Work request: I'd like every record given again exactly, please.

•••

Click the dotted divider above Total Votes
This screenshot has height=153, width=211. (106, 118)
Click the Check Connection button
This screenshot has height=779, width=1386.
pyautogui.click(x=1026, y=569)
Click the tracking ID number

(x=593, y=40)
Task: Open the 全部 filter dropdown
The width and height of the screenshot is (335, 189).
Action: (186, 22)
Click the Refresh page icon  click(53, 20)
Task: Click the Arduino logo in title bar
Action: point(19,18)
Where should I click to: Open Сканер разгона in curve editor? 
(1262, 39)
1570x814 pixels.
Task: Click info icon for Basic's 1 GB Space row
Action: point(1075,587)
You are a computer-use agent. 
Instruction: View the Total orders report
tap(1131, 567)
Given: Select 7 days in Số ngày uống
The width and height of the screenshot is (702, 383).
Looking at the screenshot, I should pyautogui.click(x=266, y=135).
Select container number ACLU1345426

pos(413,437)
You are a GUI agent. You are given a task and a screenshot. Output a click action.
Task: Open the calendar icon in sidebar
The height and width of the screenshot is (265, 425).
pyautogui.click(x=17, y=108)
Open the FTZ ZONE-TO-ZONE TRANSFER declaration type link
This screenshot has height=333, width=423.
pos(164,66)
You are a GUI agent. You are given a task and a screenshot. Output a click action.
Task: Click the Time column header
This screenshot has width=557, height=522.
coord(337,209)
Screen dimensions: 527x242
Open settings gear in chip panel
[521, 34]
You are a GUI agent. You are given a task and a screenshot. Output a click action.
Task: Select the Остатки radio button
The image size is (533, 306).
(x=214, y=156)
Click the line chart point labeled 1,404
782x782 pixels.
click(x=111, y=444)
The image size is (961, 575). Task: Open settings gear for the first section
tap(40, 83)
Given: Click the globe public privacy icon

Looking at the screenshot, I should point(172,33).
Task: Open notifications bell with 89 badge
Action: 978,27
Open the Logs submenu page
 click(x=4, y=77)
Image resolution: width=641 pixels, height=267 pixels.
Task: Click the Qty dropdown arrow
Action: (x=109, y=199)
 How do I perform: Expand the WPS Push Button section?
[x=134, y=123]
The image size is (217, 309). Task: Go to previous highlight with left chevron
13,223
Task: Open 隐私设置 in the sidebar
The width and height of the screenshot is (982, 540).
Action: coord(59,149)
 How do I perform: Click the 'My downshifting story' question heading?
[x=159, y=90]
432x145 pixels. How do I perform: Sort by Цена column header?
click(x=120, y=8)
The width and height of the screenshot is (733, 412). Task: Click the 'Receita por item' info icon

•••

Expected answer:
Click the dotted divider above Total Votes
This screenshot has height=153, width=211. (106, 118)
Click the Check Connection button
This screenshot has height=779, width=1386.
pyautogui.click(x=1026, y=569)
Click the tracking ID number

(x=593, y=40)
Task: Open the 全部 filter dropdown
The width and height of the screenshot is (335, 189).
Action: (186, 22)
Click the Refresh page icon  click(53, 20)
Task: Click the Arduino logo in title bar
Action: point(19,18)
Where should I click to: Open Сканер разгона in curve editor? 
(1262, 39)
1570x814 pixels.
Task: Click info icon for Basic's 1 GB Space row
Action: point(1075,587)
You are a computer-use agent. 
Instruction: View the Total orders report
tap(1131, 567)
Given: Select 7 days in Số ngày uống
The width and height of the screenshot is (702, 383).
Looking at the screenshot, I should pyautogui.click(x=266, y=135).
Select container number ACLU1345426

pos(413,437)
You are a GUI agent. You are given a task and a screenshot. Output a click action.
Task: Open the calendar icon in sidebar
The height and width of the screenshot is (265, 425).
pyautogui.click(x=17, y=108)
Open the FTZ ZONE-TO-ZONE TRANSFER declaration type link
This screenshot has height=333, width=423.
pos(164,66)
You are a GUI agent. You are given a task and a screenshot. Output a click action.
Task: Click the Time column header
This screenshot has width=557, height=522.
coord(337,209)
Screen dimensions: 527x242
Open settings gear in chip panel
[521, 34]
You are a GUI agent. You are given a task and a screenshot. Output a click action.
Task: Select the Остатки radio button
The image size is (533, 306).
(x=214, y=156)
Click the line chart point labeled 1,404
782x782 pixels.
click(x=111, y=444)
The image size is (961, 575). Task: Open settings gear for the first section
tap(40, 83)
Given: Click the globe public privacy icon

Looking at the screenshot, I should point(172,33).
Task: Open notifications bell with 89 badge
Action: 978,27
Open the Logs submenu page
 click(x=4, y=77)
Image resolution: width=641 pixels, height=267 pixels.
Task: Click the Qty dropdown arrow
Action: (x=109, y=199)
 How do I perform: Expand the WPS Push Button section?
[x=134, y=123]
The image size is (217, 309). Task: Go to previous highlight with left chevron
13,223
Task: Open 隐私设置 in the sidebar
The width and height of the screenshot is (982, 540).
Action: coord(59,149)
 How do I perform: Click the 'My downshifting story' question heading?
[x=159, y=90]
432x145 pixels. How do I perform: Sort by Цена column header?
click(x=120, y=8)
The width and height of the screenshot is (733, 412). Task: Click the 'Receita por item' info icon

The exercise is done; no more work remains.